Another direct involvement is especially troubling. Apparently, the Councilmember for San Juan Island sought the reversal of a staff finding requiring a “wetland reconnaissance report“ before a permit would be issued involving land owned by the homeowners association, where the Councilmember resides, owns a second parcel, and was also president of the association.
The County Manager reversed the staff finding based upon his walk-through inspection of the site, determining there was “no wetland.” The subsequent issuance of the permit was the subject of a whistleblower complaint by Chris Laws, the County Code Enforcement Officer, who subsequently resigned his position after the County Prosecutor ruled that the the whistleblower complaint was not valid. The fallout from the episode continues.
This isn’t the way San Juan County, or any local government, should operate. Direct involvement by individual Councilmembers in County government operations, employment actions or department decisions should not occur. If such involvement is warranted, the entire Council should be involved and the proceeding should be public. That was the intent of the framers of the charter and that is part of basic good governance.

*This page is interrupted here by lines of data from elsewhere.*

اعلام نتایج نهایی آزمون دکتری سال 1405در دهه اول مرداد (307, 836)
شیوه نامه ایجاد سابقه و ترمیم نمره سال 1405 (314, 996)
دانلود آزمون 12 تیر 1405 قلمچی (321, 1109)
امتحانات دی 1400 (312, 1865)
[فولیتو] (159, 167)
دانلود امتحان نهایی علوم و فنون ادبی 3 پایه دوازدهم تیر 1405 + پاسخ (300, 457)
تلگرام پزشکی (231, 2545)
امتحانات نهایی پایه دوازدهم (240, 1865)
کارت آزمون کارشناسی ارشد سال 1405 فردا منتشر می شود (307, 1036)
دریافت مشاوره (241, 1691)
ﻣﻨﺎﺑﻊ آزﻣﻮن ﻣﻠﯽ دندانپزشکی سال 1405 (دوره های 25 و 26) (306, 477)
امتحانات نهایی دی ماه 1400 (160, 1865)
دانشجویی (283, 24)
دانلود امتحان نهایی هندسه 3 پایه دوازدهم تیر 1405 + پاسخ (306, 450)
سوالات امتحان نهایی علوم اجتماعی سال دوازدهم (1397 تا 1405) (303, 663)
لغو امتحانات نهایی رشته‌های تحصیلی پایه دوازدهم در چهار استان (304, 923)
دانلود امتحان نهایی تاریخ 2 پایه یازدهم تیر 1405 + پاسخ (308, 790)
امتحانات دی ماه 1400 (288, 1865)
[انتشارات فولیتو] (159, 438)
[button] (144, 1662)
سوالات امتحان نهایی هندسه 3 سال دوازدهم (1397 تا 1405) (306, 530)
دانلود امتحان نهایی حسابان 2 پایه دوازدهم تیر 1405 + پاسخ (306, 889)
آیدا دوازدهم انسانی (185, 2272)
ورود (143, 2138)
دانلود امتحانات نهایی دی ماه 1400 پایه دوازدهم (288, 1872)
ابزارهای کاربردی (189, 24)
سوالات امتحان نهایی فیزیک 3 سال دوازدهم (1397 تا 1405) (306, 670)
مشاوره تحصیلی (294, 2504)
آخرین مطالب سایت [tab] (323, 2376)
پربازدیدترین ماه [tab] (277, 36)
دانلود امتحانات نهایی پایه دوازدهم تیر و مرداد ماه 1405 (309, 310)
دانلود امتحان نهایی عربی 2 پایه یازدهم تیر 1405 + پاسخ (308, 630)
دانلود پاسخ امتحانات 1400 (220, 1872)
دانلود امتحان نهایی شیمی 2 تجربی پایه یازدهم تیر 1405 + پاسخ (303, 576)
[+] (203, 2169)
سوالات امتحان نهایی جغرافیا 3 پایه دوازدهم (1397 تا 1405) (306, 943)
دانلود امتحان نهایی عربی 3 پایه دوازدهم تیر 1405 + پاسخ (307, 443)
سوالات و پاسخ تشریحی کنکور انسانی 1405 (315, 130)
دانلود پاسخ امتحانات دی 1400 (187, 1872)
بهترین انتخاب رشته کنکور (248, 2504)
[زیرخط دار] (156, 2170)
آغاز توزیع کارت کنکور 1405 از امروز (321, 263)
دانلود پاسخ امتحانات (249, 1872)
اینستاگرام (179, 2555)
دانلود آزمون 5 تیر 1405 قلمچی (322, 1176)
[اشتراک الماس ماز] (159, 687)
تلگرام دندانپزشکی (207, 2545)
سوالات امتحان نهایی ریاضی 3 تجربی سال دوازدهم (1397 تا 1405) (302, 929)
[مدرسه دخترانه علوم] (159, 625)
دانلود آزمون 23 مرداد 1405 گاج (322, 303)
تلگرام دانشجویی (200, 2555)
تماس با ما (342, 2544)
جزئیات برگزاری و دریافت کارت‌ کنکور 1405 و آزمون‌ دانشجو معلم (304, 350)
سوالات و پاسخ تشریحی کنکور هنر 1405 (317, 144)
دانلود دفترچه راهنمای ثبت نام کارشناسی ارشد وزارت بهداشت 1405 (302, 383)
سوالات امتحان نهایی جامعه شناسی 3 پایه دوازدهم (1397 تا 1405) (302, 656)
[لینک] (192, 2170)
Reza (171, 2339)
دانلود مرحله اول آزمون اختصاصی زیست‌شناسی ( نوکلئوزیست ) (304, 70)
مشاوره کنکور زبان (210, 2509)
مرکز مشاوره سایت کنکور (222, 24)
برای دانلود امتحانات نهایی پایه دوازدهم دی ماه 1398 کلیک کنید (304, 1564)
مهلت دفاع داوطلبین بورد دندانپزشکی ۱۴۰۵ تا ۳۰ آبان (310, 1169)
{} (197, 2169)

This is the first of several essays I have been invited to write by Islanders’ Voice, drawing on thirty years of direct involvement in politics and government as a lobbyist for businesses and associations, and two years of local reporting for the San Juan Journal. I appreciate the opportunity afforded me by Islanders Voice to offer my opinions on local government and politics.
My future entries on this blog will address the highly-contentious Critical Areas Ordinance review process (including especially whether it needed to be as expensive and time-consuming as it was), the general organization of county government, the nature and timing of the county elections, the county budget and taxation process, and related local government questions.
As a matter of disclosure, I am considering filing for election to the County Council in 2016 for the San Juan Island Residency District seat.
Note from Editor: This op-ed represents the opinions of the author. It does not necessarily represent the views of Islanders’ Voice or of the San Juan County Democrats.